Limited access to specialty providers and internet connectivity continues to be a barrier to quality healthcare for rural communities worldwide. Rural patients typically have less income than those in urban areas, limiting their ability to afford care even if they can manage the travel to an urban location. Combine this with limited internet access in remote areas, the healthcare outlook for rural communities looks dismal.
Geographic Gaps in Care
According to the National Rural Health Association (NRHA) rural areas have 39.8 physicians per 100,000 people, as opposed to 53.3 physicians per 100,000 in urban areas. Access to specialists is even lower with only 30 specialists per 100,000 residents compared to urban areas that count 263 specialists per 100,000 residents. Specialized providers usually gravitate to the larger patient pools found in cities. They may also be drawn to large universities or health systems that offer opportunities for research and teaching. While that’s an understandable preference, it can cost rural patients, who are also more likely to be uninsured and contribute more of their income to healthcare than urban residents.

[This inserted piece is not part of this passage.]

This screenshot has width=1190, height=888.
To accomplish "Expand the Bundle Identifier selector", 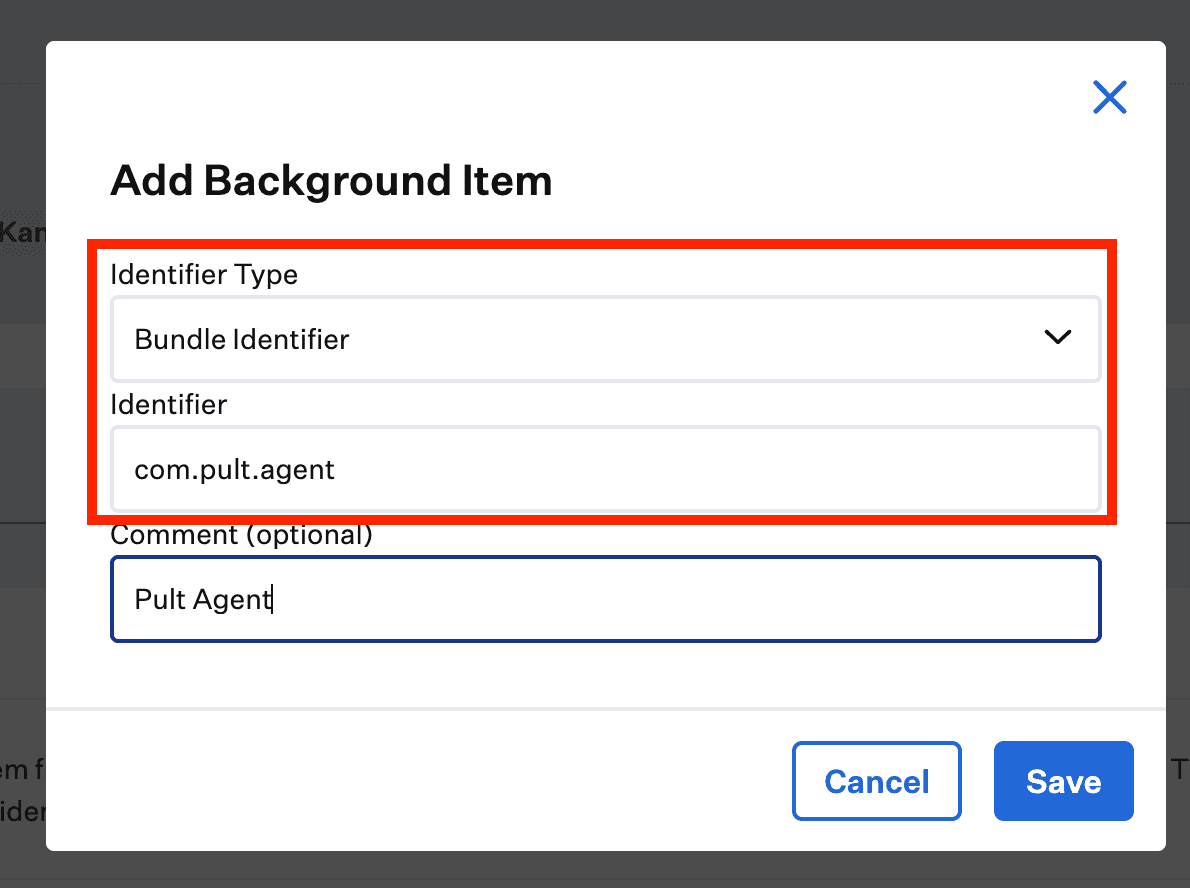I will tap(605, 339).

Poor Access Can Equate to Poor Health
Rural patients often have higher rates of chronic diseases like diabetes, heart failure and COPD, as well as higher mortality rates. The NRHA reports that mental health is less likely to be treated in rural areas due to a lack of availability of mental health specialists and a higher level of stigma in seeking treatment. Conversely, suicide among rural youth is twice as likely to occur. Rural areas have higher occurrences of diabetes and coronary disease. Tobacco usage is higher in rural areas than in non-rural areas. Combine problems such as these with a per capita income that is about $9200 less than in non-rural areas, and we have the perfect recipe for a healthcare pandemic in America.
The repercussions are dismal for both patients and providers. Patients must choose between waiting months for appointments at clinics that are hours away or skipping specialty care altogether. Specialists try to address these shortages by visiting different clinics and hospitals on different days. Some pediatric clinicians are so specialized that they maintain multiple offices, driving from county to county each day – spreading their availability over a wider geographic area but also cutting into the number of patients they can see. And trying to manage the shortfall for multiple communities can also contribute to provider burnout.

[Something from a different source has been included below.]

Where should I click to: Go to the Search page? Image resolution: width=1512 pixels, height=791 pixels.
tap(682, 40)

Telehealth Advantages for Specialty Services
The good news is that virtual health can dissolve specialty care obstacles in several ways:
- Patients can connect to remote specialists – especially useful for rural patients or children in hospitals without pediatric specialists.
- Specialists can consult virtually in real-time during a PCP visit, helping them diagnose accurately and eliminating the need for an extra visit.
- Telemedicine’s immediacy can save lives after a stroke or heart attack, by connecting a paramedic to a neurologist or cardiologist in those first critical minutes.
- Specialists can provide care across a wider geographic area without having to drive to multiple offices or counties. If a patient cancels an appointment, it can be rescheduled quickly instead of waiting for the provider’s next visit to the patient’s area.
- Patients can potentially avoid the cost of traveling to distant hospitals or treating an advanced condition. Small hospitals can also create a sustainable income stream by offering telemedicine services that connect their patient base with remote specialty services.
Bridging the Digital Divide
The benefits of virtual care delivery hinge on a reliable Internet connection – and the Federal Communications Commission (FCC) reports that 31 percent of American rural households still lack access to broadband Internet. Neilsen Online reports 43.2 percent of the world’s population doesn’t use the Internet due to connectivity issues and a lack of modern technology. Solutions to close the gap in the digital divide with extended connectivity in areas that lack cellular signals or network coverage is now possible. In September 2020, the HHS issued a plan to improve rural health with a primary focus to expand the availability of telehealth services. The FCC recently offered grant opportunities under the COVID-19 Telehealth Program with plans to aware $250M in funding. This trend is expected to continue as it has become clear in the wake of COVID, how critical it is to expand access to virtual care solutions outside of urban centers.